_Exercise description_
Go through the entries below and copy each line that holds the word "stepper".

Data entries
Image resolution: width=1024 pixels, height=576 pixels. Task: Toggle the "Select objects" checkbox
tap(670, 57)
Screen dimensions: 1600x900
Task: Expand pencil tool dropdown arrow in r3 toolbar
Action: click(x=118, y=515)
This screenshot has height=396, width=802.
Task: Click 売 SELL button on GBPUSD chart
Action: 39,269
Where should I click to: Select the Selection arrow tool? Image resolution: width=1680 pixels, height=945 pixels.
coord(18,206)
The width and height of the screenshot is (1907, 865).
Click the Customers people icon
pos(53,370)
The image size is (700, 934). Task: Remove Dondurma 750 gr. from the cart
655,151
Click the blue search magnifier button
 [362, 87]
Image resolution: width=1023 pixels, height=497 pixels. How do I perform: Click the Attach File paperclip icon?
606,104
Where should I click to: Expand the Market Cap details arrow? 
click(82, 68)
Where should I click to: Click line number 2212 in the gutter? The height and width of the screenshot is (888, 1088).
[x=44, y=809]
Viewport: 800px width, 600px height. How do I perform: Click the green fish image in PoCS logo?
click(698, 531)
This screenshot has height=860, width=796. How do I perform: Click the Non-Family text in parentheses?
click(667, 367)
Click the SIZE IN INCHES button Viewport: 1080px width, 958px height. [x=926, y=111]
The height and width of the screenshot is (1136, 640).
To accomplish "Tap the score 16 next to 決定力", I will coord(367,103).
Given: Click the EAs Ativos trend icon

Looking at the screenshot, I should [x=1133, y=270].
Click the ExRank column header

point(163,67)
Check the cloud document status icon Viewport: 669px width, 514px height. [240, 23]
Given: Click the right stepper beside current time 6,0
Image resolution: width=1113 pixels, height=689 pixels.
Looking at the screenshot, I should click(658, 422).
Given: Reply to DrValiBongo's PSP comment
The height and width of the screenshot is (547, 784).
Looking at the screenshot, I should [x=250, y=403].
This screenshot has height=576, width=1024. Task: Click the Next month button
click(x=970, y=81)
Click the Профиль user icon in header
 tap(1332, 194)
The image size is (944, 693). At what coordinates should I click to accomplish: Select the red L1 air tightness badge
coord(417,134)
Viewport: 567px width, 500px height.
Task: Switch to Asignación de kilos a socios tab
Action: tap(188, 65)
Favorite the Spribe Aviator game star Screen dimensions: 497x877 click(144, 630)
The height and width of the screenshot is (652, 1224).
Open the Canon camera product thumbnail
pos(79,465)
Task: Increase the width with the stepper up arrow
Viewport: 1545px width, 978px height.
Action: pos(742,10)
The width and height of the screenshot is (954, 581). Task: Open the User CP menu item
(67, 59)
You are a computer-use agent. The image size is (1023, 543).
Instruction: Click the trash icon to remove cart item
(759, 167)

_Completed exercise_
Given: Click the right stepper beside current time 6,0
Task: Increase the width with the stepper up arrow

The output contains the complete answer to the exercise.